Michel Delwiche

Psychodrame chez Ecolo

Michel Delwiche Journaliste

Mais comment l’appareil du parti Ecolo n’a-t-il pas vu venir ce qui s’est passé, et qui laissera des traces? Il était évident que les militants n’allaient pas admettre cet incompréhensible chantage, même si l’intéressée, Isabelle Durant, réfute le mot. Cet épisode terminé, la campagne pour les élections européennes s’annonce bien morne.

Jamais les instances du parti Ecolo n’auraient dû laisser Isabelle Durant aller aussi loin. Son « la première place sinon rien » ne pouvait qu’indisposer les militants qui, sans cela, lui auraient peut-être encore confié la tête de liste pour les prochaines élections européennes, comme il y a cinq ans. Mais sa position extrême a clairement indisposé la base, qui s’est mobilisée pour participer au vote de samedi à Mons et donner sa confiance au challenger Philippe Lamberts.

Aux élections de 2009, Durant avait été élue avec plus de 150.000 voix, et Lamberts élu également -c’était tout de même une surprise- avec 26.430 voix. Il faut se rappeler que c’était l’année du retour en force d’Ecolo qui, avec 22,9% aux européennes, progressait de 13% quand CDH, MR et surtout PS (-7%) reculaient.
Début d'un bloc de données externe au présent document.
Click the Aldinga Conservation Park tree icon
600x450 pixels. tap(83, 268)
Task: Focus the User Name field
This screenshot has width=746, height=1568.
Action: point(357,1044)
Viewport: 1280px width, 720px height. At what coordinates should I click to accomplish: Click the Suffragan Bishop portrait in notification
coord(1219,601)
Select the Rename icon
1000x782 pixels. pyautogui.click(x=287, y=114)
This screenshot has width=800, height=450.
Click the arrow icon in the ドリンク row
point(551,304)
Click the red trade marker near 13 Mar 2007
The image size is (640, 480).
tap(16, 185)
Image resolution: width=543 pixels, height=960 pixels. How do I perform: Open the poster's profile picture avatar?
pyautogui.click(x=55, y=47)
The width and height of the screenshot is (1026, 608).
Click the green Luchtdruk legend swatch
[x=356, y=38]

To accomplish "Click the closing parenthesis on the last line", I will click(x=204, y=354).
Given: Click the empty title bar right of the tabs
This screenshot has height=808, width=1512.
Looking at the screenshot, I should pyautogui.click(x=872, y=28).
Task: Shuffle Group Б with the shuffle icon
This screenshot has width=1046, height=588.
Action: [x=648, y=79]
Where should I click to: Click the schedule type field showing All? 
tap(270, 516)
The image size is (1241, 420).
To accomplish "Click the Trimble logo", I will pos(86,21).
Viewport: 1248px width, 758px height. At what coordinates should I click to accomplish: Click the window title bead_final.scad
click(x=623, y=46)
Retour en force d’ailleurs parallèle à celui effectué aux élections régionales (+10% en Wallonie et +10,5 à Bruxelles).

Le collectif, ou la tête d’affiche

Cette victoire européenne était donc sans doute plus portée par une lame de fond que par les performances des surfeurs individuels, ce qui correspond en fait aux valeurs fondamentales d’Ecolo de privilégier le collectif plutôt que les têtes d’affiche. Même si ce fondamental n’est plus vraiment une règle absolue.
Il y a cinq ans, l’écart entre les deux mêmes n’était que d’une voix à l’avantage d’Isabelle Durant. Cette fois, il est de 55 voix, mais à l’avantage de Philippe Lamberts. En 2009, Isabelle Durant avait pourtant un solide CV à faire valoir: l’infirmière, licenciée en politique économique et sociale, était devenue secrétaire fédérale d’Ecolo de 94 à 99, puis vice-première et ministre de la Mobilité jusqu’en 2003 (et sa retentissante démission suite à son opposition aux routes aériennes au-dessus de Bruxelles), ensuite sénatrice et de nouveau secrétaire fédérale et, depuis 2007, coprésidente avec Jean-Michel Javaux jusqu’à son élection à l’Europe. Face à elle, Philippe Lamberts ne jouissait pas d’une exposition aussi importante, même si son engagement politique était tout aussi ancien. Ingénieur, il a travaillé au sein d’IBM pendant 22 ans (« dans l’économie réelle », précise-t-il) et est devenu conseiller communal à Anderlecht en 94. De 99 à 2003, il a été conseiller pour l’international de… la vice-première Isabelle Durant.

Professionnelle de la politique

Depuis leur élection, tous deux ont accompli un parcours sans faute à l’Europe. Elle comme vice-présidente du Parlement, et lui comme porte-voix d’une aile gauche affirmée, adoptant, dans la crise bancaire, des positions que ne renierait pas Paul Magnette, le président du PS. Philippe Lamberts restera donc sans doute député européen, tandis qu’Isabelle Durant, la personne qui, chez Ecolo, a le plus incarné la professionnalisation de la vie politique, quitte la scène.

Ce sera sans doute le seul élément d’intérêt de la campagne européenne chez nous, qui sera reléguée aux arrière-plans par les élections régionales et fédérales. Les partis auront bien besoin, pour confectionner ces listes-là, de tous leurs ténors, qui ne pourront pas, comme ils en avaient pris l’habitude, se présenter aux deux niveaux, à la Région et à la Chambre. Et pourtant, puisque le Sénat ne sera plus composé d’élus directs, la circonscription européenne (le collège électoral français) est désormais le seul champ commun des francophones, celui sur lequel devraient en découdre les champions pour faire triompher la flamme de leur parti en suscitant l’intérêt de tous. Alors que certains, dont récemment Elio Di Rupo, plaident pour l’établissement d’une circonscription fédérale, au niveau de tout le pays, l’intérêt se cantonnera, en 2014, à une addition de scrutins locaux, au mieux provinciaux.